Normalize the RegionLocation in TableInputFormat by the reverse DNS lookup.
---------------------------------------------------------------------------
Key: HBASE-5259
URL: https://issues.apache.org/jira/browse/HBASE-5259
Project: HBase
Issue Type: Improvement
Reporter: Liyin Tang
Assignee: Liyin Tang
Assuming the HBase and MapReduce running in the same cluster, the
TableInputFormat is to override the split function which divides all the
regions from one particular table into a series of mapper tasks. So each mapper
task can process a region or one part of a region. Ideally, the mapper task
should run on the same machine on which the region server hosts the
corresponding region. That's the motivation that the TableInputFormat sets the
RegionLocation so that the MapReduce framework can respect the node locality.

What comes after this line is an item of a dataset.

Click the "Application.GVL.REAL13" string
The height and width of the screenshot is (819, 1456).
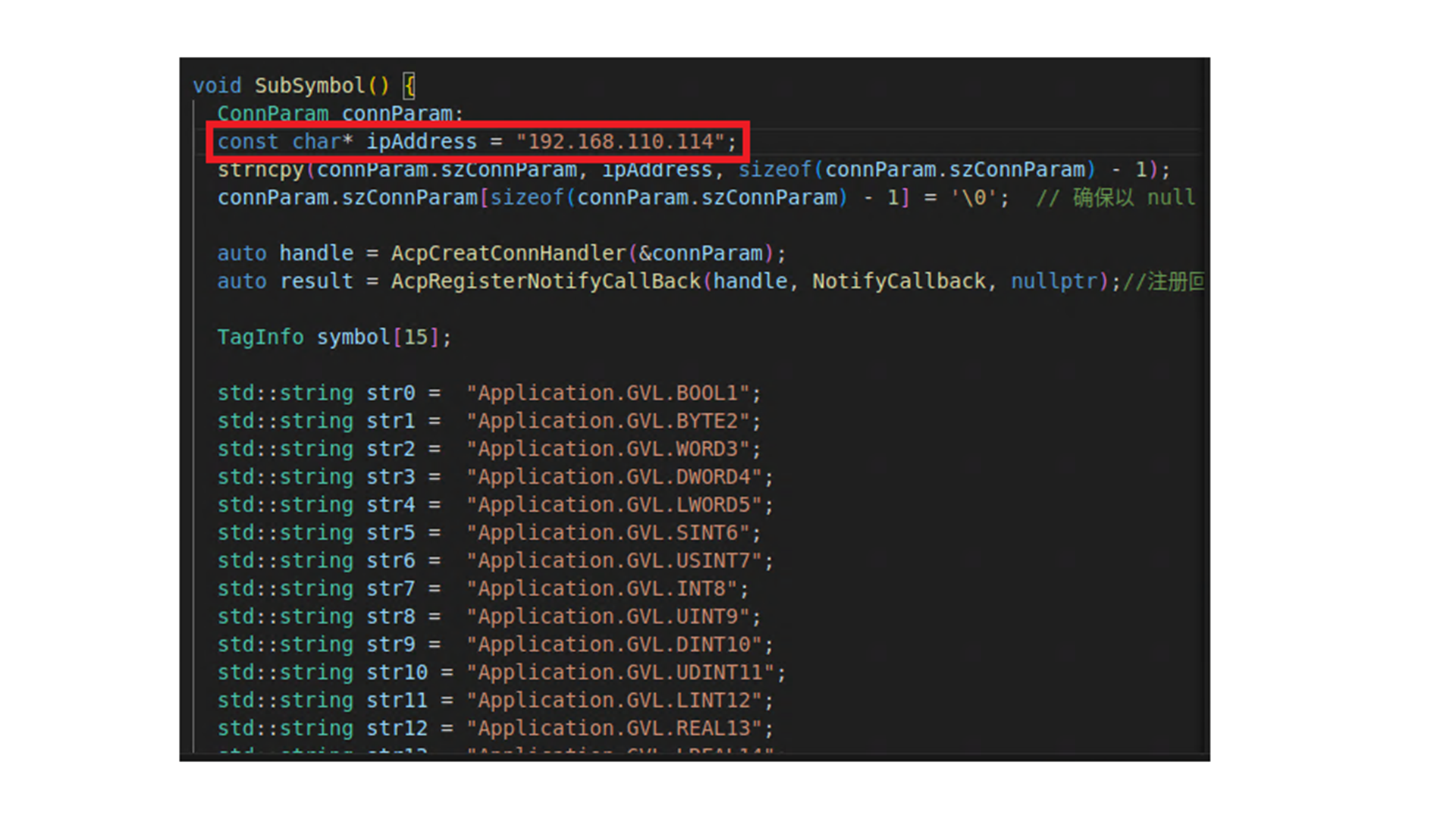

The code simply set the host name of the region server as the HRegionLocation.
However, the host name of the region server may have different format with the
host name of the task tracker (Mapper task). The task tracker always gets its
hostname by the reverse DNS lookup. And the DNS service may return different
host name format. For example, the host name of the region server is correctly
set as a.b.c.d while the reverse DNS lookup may return a.b.c.d. (With an
additional doc in the end).
So the solution is to set the RegionLocation by the reverse DNS lookup as well.
No matter what host name format the DNS system is using, the TableInputFormat
has the responsibility to keep the consistent host name format with the
MapReduce framework.
--
This message is automatically generated by JIRA.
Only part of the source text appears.